## Short task
Repeat word for word everything from "Kethu Viswanatha Reddy (born" down to "factions and industrialisation." in the passage about Kethu Viswanatha Reddy.

## Passage
-*-*-

Kethu Viswanatha Reddy, also known as Ketu Visvanathareddi,  is a short story writer, novelist and essayist who won 
Sahitya Akademi Award in Telugu, 1996 for his short story Kethu Viswanatha Reddy Kathalu.

Career

Kethu Viswanatha Reddy (born July 10, 1939) is a short story writer, novelist and essayist whose writings have been translated into modern Indian languages such as Hindi, Bengali, Kannada, Malayalam and English and Russian. 

He has worked many variations on the theme of rural transformation in southern Andhra Pradesh - Rayalaseema - the Semi-Arid zone, its famines, factions and industrialization.His first short story ‘Anaadivaallu’ was published in ‘Savyasaachi’ journal. He has worked many variations on the theme of rural transformation in southern Andhra Pradesh - Rayalaseema - the Semi-Arid zone, its famines, factions and industrialisation.

'Kethu Viswanatha Reddy Kathalu' (1998 – 2003) ‘Japthu’ ‘Ichhagni’ are his great and reputed collections of short stories. Verlu, Bodhi, are his praiseworthy novels. Dristi, Deepadaarulu are Dr. Viswanatha Reddy's collections of essays .Dr.Kethu Viswanatha Reddy's six books.." Kethu Viswanatha Reddy kathalu,Kethu Viswanatha Reddy kathalu 2, Parichayam, Patrikeyam, Sangamam, Mana Kodavatiganti " were released at a time on the occasion of AVKF lifetime award presentation to Dr. Viswanatha Reddy in KADAPA IN January 2009.He edited the collections of Kodavatiganti Kutumba Rao's writings. He got doctorate degree( Ph.D) for his great research work ‘Kadapa jilla graama namaala charitra’ . (The history of village names of Kadapa district). A good book by name ‘voollu, pearlu’ was published on this work.

He has received awards from various organisations including Central Sahitya Academy (New Delhi), Bhartiya Bhasa Parishad (Calcutta), Telugu University (Hyderabad) and several others including Raavi Shastry Award for literature. For Academic excellence, Best Teacher Award for University teachers from Government of Andhra Pradesh.

-*-*-

## Data extract
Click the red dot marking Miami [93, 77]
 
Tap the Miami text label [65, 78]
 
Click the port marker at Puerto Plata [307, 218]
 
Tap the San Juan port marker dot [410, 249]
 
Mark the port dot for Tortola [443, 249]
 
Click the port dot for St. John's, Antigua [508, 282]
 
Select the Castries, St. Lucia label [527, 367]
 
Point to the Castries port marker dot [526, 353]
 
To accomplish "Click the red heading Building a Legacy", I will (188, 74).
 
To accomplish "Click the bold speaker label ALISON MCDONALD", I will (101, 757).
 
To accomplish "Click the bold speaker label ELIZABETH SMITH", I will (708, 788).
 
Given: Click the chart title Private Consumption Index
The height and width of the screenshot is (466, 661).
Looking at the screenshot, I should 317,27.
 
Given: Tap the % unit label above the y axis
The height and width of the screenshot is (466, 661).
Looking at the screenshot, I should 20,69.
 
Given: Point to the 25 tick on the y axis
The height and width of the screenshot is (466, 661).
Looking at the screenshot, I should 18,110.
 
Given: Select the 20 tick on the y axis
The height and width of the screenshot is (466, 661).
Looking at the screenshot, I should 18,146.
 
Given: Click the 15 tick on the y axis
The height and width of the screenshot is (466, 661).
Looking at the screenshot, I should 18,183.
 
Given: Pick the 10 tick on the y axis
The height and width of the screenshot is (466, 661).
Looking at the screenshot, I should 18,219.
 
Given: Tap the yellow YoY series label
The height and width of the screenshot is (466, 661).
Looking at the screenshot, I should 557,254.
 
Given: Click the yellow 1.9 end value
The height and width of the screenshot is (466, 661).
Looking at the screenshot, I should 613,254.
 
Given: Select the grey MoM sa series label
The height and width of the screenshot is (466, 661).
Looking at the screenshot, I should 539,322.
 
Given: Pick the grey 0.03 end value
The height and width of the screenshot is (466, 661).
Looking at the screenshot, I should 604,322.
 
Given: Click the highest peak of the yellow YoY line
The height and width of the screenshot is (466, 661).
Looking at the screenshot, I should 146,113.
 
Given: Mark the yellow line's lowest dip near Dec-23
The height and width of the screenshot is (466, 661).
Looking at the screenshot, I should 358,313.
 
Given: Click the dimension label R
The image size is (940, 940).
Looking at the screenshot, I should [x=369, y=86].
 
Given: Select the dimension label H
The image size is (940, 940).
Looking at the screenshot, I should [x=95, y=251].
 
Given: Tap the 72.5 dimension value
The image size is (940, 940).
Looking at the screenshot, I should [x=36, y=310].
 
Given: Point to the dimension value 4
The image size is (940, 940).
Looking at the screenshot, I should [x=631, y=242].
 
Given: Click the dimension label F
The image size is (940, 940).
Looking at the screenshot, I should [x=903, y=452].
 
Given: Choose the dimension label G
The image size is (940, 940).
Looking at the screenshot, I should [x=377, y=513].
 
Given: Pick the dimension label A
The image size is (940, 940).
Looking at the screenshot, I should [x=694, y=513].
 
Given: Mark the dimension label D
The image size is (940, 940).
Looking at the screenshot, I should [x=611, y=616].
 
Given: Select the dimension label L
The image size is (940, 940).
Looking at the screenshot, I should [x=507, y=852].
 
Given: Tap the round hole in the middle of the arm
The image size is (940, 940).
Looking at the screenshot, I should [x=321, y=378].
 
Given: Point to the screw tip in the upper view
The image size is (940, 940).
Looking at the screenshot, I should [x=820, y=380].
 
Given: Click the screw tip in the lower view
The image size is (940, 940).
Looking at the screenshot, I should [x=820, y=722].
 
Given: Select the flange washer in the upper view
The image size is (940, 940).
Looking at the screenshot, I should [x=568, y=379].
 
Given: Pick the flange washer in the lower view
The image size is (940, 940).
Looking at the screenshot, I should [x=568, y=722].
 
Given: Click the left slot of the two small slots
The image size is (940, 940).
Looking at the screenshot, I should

-*-*-

## Written response
Kethu Viswanatha Reddy (born July 10, 1939) is a short story writer, novelist and essayist whose writings have been translated into modern Indian languages such as Hindi, Bengali, Kannada, Malayalam and English and Russian. 

He has worked many variations on the theme of rural transformation in southern Andhra Pradesh - Rayalaseema - the Semi-Arid zone, its famines, factions and industrialization.His first short story ‘Anaadivaallu’ was published in ‘Savyasaachi’ journal. He has worked many variations on the theme of rural transformation in southern Andhra Pradesh - Rayalaseema - the Semi-Arid zone, its famines, factions and industrialisation.